▶ WORK REQUEST: Write out the lines of the records from the one containing "The width and height of the screenshot is (2576, 1132)." to the very last, keeping each exactly as it is.

▶ RECORDS SHOWN:
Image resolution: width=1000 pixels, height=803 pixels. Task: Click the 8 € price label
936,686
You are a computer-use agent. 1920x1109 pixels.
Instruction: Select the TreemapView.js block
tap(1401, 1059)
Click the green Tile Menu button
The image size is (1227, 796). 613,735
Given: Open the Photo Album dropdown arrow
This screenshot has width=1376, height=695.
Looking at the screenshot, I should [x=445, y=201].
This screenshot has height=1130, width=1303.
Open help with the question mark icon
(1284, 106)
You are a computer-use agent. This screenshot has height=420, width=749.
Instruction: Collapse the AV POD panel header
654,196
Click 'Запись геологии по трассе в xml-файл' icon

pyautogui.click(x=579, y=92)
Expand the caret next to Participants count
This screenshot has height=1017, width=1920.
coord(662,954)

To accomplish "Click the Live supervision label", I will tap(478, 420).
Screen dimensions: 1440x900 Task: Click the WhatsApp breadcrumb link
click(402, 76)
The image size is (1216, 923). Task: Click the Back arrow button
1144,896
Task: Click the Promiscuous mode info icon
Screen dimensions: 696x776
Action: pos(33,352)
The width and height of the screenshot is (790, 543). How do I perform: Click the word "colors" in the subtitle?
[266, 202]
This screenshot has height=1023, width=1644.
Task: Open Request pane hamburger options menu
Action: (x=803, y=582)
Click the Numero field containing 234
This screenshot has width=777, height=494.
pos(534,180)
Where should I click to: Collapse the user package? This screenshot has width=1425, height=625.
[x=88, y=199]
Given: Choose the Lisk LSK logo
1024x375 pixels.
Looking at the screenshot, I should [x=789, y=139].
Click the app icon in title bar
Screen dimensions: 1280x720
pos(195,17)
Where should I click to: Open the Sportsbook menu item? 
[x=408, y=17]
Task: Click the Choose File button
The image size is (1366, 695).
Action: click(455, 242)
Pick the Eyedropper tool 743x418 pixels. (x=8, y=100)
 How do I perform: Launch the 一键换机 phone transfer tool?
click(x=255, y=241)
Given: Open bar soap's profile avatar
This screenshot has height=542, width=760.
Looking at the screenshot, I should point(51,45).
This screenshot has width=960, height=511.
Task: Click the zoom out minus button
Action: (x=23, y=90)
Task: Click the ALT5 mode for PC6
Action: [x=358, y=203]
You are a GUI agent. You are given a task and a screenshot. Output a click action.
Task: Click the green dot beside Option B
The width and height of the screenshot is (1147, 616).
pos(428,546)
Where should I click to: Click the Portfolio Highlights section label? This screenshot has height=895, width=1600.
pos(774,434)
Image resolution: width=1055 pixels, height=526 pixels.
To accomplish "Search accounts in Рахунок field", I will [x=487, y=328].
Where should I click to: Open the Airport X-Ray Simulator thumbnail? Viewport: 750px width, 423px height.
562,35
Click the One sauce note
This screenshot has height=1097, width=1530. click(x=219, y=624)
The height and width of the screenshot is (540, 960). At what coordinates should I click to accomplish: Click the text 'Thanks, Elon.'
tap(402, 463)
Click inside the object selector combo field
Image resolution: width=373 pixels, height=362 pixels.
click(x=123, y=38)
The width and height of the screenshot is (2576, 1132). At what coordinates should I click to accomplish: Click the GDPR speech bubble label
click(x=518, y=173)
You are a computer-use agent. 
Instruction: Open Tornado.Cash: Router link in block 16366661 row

▶ EXERCISE RESPONSE:
The width and height of the screenshot is (2576, 1132). At what coordinates should I click to accomplish: Click the GDPR speech bubble label
click(x=518, y=173)
You are a computer-use agent. 
Instruction: Open Tornado.Cash: Router link in block 16366661 row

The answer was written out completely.